◆ SOURCE TEXT:
When designing models or algorithms for learning features, our goal is to separate the factors of variation that explain the observed data33. The depth of a deep learning model conceptually refers to said model’s layer count and parameter complexity. Typically, the more confounding factors of variability in the dataset, the deeper and more complex the model required to achieve acceptable performance33. Despite our efforts to mitigate inter-scene variance of photographed images in the design of the optical system; scene and target variability will persist in our target application. Thus, a major design consideration in the construction of this dataset is to capture images that reflect the full range of scene and target variability in our target application. Hence we have chosen to abide several factors of variation, namely: illumination, rotation, scale, focus, occlusion, dynamic backgrounds; as well as geographical and seasonal variation in plant life.

Illumination will vary throughout the day with changing sunlight and canopy cover creating highly dynamic range scenes with bright reflectance and dark shadows. Rotation and scale of the target weed species will vary as they are being photographed in situ with unknown size and orientation. The distance of photographed weed species to the camera are also variable. Therefore, the fixed focal region of the camera will cause some targets to be blurred and out of focus. Fortunately, motion blur is mitigated by operating with an extremely fast shutter speed. Perhaps the most variability in the dataset is due to complex and dynamic target backgrounds. The locations subject to dense weed infestations are also inhabited by immeasurable counts of other native species. As we are unable to curate a dataset of all plant life, we must concede to labelling all other non-target plant life as negative samples; along with all non-target background imagery. Unfortunately, this creates a highly variable class in the dataset that will be difficult to consistently classify.

In addition to complex backgrounds, target foreground objects can be unexpectedly occluded from view by interfering objects; more often other neighbouring flora. This is yet another unavoidable factor of variation. Finally, the dataset must account for seasonal variation in our target weed species. This means that a single class of weed species will include photographs of the weed with and without flowers and fruits and in varying health condition; which can affect foliage colour, strength of features and other visible anomalies.

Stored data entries

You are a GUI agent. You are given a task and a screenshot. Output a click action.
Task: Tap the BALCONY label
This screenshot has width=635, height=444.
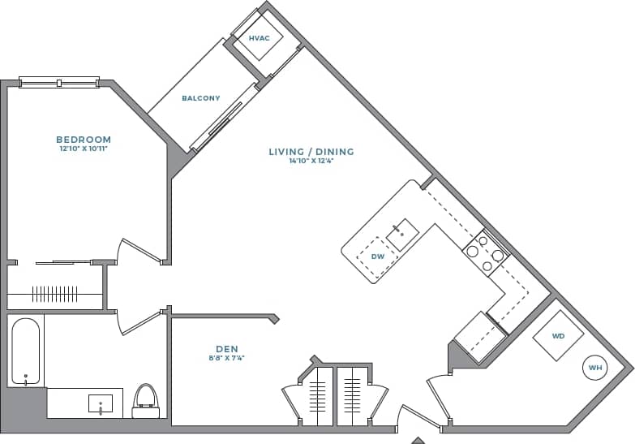click(200, 98)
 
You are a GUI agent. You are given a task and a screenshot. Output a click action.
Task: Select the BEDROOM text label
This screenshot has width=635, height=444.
click(84, 140)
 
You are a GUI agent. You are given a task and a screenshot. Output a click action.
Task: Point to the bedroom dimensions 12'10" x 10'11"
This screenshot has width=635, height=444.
click(84, 149)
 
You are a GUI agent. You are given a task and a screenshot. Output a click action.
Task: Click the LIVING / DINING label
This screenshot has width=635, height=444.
click(311, 152)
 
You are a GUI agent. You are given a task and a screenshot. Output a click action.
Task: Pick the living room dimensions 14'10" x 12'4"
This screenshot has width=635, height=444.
click(311, 162)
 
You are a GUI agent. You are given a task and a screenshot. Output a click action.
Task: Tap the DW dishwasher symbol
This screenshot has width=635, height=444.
click(376, 256)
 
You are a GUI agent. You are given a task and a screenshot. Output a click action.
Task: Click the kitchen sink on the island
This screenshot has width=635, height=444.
click(401, 234)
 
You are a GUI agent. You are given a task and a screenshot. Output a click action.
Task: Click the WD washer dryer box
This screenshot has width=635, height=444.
click(557, 336)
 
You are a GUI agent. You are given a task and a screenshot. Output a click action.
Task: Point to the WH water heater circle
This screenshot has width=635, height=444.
click(596, 369)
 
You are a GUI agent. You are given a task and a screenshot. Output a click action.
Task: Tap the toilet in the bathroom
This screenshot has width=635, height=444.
click(146, 401)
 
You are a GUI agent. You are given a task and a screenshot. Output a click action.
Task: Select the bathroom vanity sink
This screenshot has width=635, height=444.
click(100, 403)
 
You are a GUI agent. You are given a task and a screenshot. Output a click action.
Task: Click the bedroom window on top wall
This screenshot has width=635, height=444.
click(58, 81)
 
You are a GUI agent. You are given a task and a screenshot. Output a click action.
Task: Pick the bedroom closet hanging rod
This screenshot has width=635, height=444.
click(55, 294)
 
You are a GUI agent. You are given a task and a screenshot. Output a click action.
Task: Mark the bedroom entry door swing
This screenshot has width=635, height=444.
click(136, 250)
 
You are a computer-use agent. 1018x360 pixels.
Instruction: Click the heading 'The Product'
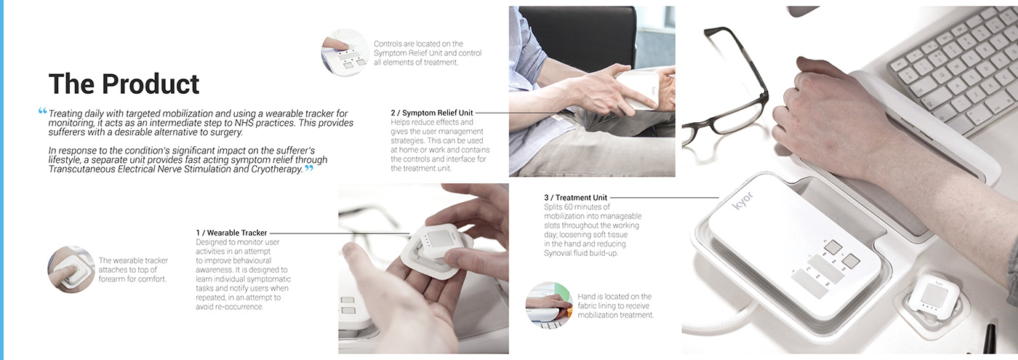tap(124, 84)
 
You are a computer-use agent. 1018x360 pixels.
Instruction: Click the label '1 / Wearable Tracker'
tap(231, 233)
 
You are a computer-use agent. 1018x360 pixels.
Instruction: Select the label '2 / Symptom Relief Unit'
tap(432, 113)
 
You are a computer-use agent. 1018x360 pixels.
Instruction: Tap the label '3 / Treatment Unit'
tap(575, 197)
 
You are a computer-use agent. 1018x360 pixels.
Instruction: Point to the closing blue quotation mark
tap(308, 168)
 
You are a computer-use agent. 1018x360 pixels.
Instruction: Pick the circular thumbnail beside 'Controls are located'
tap(345, 52)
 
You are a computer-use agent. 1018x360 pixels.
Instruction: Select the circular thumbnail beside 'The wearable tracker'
tap(71, 270)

◆ YOUR ASSIGNMENT: List each factor of variation that the weed dataset text says the authors chose to abide, as named in the sentence beginning "Hence we have chosen".

◆ RESPONSE BELOW:
- Illumination
- Rotation
- Scale
- Focus
- Occlusion
- Dynamic backgrounds
- Geographical and seasonal variation in plant life